» **Quoted text**:
It probably seemed that way to C.S. Lewis, writing in the latter days of World War II. I think here he succumbs to the same mistake he finds in Modernists, that they see all history as a seamless progression from point A to and anticipated point B.

But whether Dr. Dimble is mistaken or not, Mark and Jane Studdock have found themselves on opposite sides of a cosmic war and there is little neutral ground to stand on. The age-old conflict between Good and Evil is about to enter a startling new phase.

We are not told how Mr. Bultitude first came to St. Anne’s. He seems to have just shown up one day. Very likely, MacPhee’s guess that he was a trained bear who wandered away from a carnival is correct; but if Mr. Bultitude was ever a wild animal, the peaceful environment of St. Anne’s has tamed him. The manor is like a second Eden, where man and animals co-exist in harmony, and even the mice are welcome to eat the crumbs which fall from the Master’s table. This is largely due to Ransom’s influence. The Director’s brief sojourn on the unfallen world of Perelandra has given him the rapport with animals which is Adam’s neglected birthright.

» **Material provided**:
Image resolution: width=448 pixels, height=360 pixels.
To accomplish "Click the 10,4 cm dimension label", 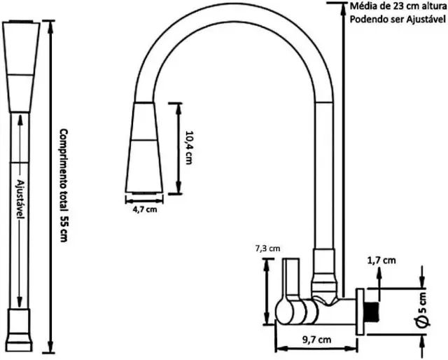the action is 188,148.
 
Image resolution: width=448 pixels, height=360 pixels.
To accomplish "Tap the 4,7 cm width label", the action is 145,209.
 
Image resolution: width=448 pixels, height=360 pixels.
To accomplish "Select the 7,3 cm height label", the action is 267,249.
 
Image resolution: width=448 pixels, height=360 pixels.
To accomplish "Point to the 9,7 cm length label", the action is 316,340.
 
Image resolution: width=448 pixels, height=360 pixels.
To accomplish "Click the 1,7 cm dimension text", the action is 382,261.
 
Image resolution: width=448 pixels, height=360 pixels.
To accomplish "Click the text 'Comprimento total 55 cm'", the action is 64,186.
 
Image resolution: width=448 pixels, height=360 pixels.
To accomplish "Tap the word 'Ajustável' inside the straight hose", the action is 20,199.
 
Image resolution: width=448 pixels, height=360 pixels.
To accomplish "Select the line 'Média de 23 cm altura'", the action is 398,6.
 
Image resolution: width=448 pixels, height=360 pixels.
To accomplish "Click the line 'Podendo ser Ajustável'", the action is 398,19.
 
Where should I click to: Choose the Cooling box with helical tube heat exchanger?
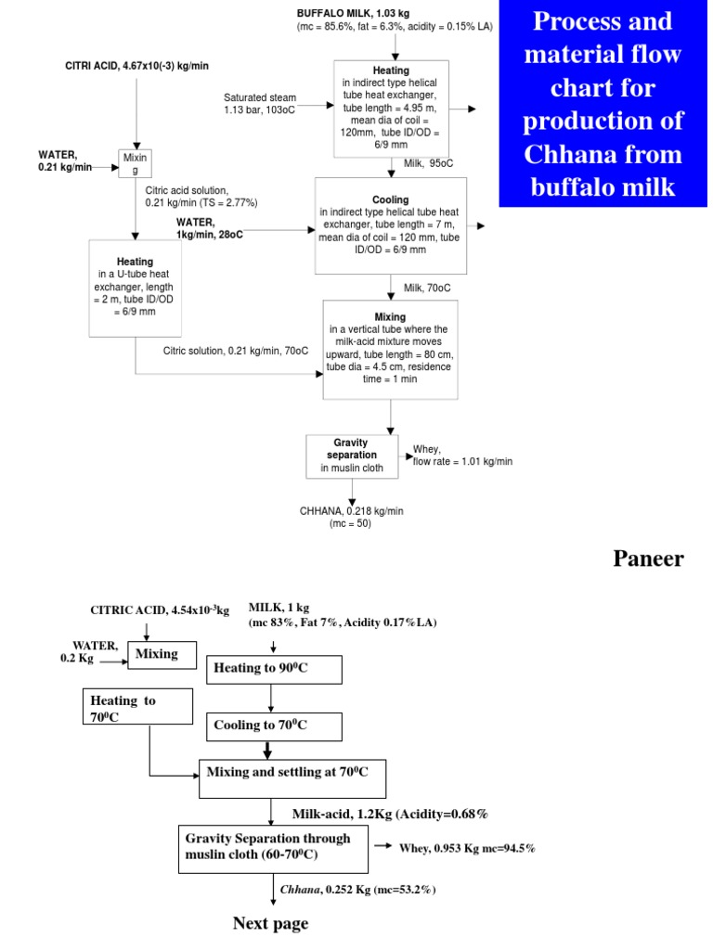click(x=390, y=225)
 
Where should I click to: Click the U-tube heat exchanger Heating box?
click(x=136, y=288)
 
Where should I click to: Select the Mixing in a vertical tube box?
click(x=390, y=348)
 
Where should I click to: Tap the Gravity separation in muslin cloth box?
click(x=357, y=455)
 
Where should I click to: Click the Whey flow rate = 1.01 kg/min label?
click(x=461, y=456)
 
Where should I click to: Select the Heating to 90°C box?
click(x=274, y=668)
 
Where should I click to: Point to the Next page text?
click(x=269, y=923)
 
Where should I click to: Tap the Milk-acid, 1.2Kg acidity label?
click(x=390, y=814)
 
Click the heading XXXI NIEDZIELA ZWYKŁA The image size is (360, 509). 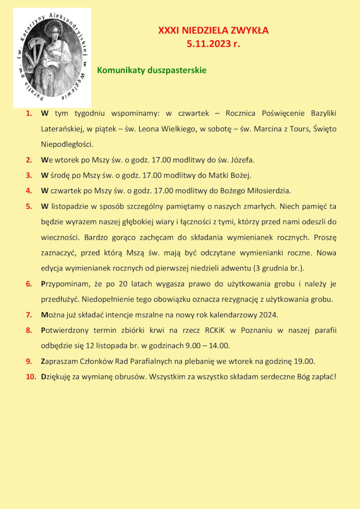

» **Tasks to carry out**:
• A. According to the St. Anne's passage, what is MacPhee's guess about how Mr. Bultitude came to be at the manor?
• B. Continue the St. Anne's passage from its final sentence.
The records above come from a source unrelated to the St. Anne's passage.

» **In response**:
• A. MacPhee guesses that he was a trained bear who wandered away from a carnival.

• B.
Mr. Bultitude is largely contend to live in the garden, occasionally wandering into the manor house to startle unwary guests, like Jane, or to sit by the fireside and receive affectionate scratches from Ransom. He is vaguely aware that he is not supposed to stray from the garden, but being a bear of little brain, his thought processes get a bit fuzzy. When he finds the garden gate accidentally left unlatched, his curiosity gets the better of him. This passage, told from the bear’s point of view, is one of my favorites in the book.

A couple of workers from the National Institute of Co-ordinated Experiments happen to drive by. They have been assigned to acquire animals for the N.I.C.E. laboratories and are a bit behind quota. Coming across a stray bear wandering loose is quite a stroke of luck for them – one might almost say a Godsend – and they easily lure Mr. Bultitude into their truck.

What they don’t realize is that Mr. Bultitude is not your average bear. Merlin has identified him as one of the Seven Bears of Logres, and in one of the strange oracular moments that seem to strike him occasionally has prophesied “…that before Christmas this bear would do the best deed that any bear had done in Britain except for other bear that none of us had ever heard of.”

The Director has asked Jane and some of the other women to put the Lodge, a small cottage on the manor grounds, in order. Household chores at St.Anne’s are done on a rotating basis; the men do them one day, the women the next. Jane doesn't see how this democratic division of labor fits in with the Ransom’s insistence that wives need to submit to their husbands, but the system seems to work; at last so long as the women don’t look too closely at the dishes on the guy’s day to wash.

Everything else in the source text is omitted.